== Problem to solve ==
Find every line in the data that contains the word "computer". Return each of those lines.

Collected data entries:
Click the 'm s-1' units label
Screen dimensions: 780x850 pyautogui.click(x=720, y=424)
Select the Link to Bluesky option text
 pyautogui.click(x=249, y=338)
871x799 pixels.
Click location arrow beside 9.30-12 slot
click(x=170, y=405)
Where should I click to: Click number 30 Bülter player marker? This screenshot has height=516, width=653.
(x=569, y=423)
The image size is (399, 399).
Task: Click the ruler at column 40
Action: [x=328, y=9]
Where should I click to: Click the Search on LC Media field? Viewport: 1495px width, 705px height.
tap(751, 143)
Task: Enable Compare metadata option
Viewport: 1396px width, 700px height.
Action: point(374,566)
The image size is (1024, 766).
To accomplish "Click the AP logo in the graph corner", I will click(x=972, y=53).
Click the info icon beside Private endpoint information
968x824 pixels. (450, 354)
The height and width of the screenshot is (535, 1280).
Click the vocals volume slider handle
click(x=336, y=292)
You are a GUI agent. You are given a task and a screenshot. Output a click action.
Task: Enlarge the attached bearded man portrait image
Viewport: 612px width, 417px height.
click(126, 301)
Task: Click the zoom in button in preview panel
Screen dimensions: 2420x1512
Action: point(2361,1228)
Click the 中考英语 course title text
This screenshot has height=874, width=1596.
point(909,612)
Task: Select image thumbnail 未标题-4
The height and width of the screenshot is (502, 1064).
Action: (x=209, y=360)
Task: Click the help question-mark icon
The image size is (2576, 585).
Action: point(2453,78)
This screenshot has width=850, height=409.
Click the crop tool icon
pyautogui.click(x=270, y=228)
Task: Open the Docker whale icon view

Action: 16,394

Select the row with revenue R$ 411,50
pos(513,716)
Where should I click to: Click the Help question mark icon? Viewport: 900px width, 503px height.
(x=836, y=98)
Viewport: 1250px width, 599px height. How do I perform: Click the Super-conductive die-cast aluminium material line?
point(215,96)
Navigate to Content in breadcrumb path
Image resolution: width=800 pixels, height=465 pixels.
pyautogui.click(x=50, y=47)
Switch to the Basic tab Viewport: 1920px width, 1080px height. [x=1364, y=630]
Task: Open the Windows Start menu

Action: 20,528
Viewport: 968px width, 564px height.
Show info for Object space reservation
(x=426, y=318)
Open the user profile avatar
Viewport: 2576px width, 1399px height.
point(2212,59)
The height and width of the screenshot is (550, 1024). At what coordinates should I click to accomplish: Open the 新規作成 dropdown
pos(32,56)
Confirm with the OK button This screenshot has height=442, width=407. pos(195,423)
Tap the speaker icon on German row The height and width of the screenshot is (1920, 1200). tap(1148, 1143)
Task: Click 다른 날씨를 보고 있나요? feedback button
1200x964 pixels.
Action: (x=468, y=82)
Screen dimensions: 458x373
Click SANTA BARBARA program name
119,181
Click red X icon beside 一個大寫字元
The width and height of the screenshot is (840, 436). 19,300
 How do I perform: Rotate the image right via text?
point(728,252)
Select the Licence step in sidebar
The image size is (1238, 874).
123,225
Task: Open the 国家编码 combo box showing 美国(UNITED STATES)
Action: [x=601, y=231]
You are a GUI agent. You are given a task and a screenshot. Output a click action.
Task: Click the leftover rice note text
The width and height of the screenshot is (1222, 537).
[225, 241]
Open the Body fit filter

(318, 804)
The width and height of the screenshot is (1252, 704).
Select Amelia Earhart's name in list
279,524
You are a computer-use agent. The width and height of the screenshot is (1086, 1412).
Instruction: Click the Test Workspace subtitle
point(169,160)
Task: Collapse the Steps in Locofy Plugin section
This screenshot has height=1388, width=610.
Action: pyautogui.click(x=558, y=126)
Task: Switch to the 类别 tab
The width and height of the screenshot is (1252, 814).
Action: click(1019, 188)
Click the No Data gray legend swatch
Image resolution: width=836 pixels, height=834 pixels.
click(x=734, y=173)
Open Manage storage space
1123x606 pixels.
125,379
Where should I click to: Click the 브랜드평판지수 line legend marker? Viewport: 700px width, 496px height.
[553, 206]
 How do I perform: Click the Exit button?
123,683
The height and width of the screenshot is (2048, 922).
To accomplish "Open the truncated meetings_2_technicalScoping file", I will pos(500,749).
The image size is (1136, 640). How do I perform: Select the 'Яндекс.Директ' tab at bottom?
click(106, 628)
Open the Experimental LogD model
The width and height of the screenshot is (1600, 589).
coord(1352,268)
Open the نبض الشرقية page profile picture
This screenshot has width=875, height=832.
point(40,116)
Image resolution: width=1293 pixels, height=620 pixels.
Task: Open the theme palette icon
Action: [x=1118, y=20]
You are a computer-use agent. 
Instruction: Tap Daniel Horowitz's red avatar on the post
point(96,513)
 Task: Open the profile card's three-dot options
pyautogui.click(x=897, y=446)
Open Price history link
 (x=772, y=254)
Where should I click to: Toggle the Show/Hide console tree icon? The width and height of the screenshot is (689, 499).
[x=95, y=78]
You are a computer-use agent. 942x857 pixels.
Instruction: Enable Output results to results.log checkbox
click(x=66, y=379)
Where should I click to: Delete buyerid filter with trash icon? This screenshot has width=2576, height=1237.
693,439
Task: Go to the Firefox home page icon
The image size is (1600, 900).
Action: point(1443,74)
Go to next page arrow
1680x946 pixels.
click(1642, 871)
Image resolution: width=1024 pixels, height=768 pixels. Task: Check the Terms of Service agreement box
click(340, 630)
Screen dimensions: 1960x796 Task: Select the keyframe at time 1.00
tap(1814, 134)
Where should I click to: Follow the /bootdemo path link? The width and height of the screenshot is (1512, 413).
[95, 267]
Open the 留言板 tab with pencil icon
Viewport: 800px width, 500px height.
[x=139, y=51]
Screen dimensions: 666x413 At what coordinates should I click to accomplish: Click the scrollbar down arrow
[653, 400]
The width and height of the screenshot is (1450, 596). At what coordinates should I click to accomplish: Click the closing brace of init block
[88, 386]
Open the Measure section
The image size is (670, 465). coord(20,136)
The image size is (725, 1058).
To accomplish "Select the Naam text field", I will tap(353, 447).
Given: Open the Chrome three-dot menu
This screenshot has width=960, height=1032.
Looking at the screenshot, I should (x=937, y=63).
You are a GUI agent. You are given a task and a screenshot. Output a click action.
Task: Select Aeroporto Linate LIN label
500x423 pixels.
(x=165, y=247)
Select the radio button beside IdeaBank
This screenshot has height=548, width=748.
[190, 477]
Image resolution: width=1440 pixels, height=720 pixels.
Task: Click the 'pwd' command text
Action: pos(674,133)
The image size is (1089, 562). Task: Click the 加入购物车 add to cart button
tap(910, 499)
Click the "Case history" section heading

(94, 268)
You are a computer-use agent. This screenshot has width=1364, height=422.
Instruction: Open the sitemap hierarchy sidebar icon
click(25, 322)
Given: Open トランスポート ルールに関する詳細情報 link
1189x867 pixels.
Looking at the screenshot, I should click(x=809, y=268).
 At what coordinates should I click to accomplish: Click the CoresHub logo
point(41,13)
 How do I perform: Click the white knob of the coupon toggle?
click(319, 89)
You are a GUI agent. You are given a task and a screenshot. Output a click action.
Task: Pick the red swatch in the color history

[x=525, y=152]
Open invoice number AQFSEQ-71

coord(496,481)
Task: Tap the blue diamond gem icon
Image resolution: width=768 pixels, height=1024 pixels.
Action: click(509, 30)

== Answer to this task ==
You are a computer-use agent. The width and height of the screenshot is (1086, 1412).
You are a computer-use agent. 
You are a computer-use agent. 942x857 pixels.
You are a computer-use agent. This screenshot has width=1364, height=422.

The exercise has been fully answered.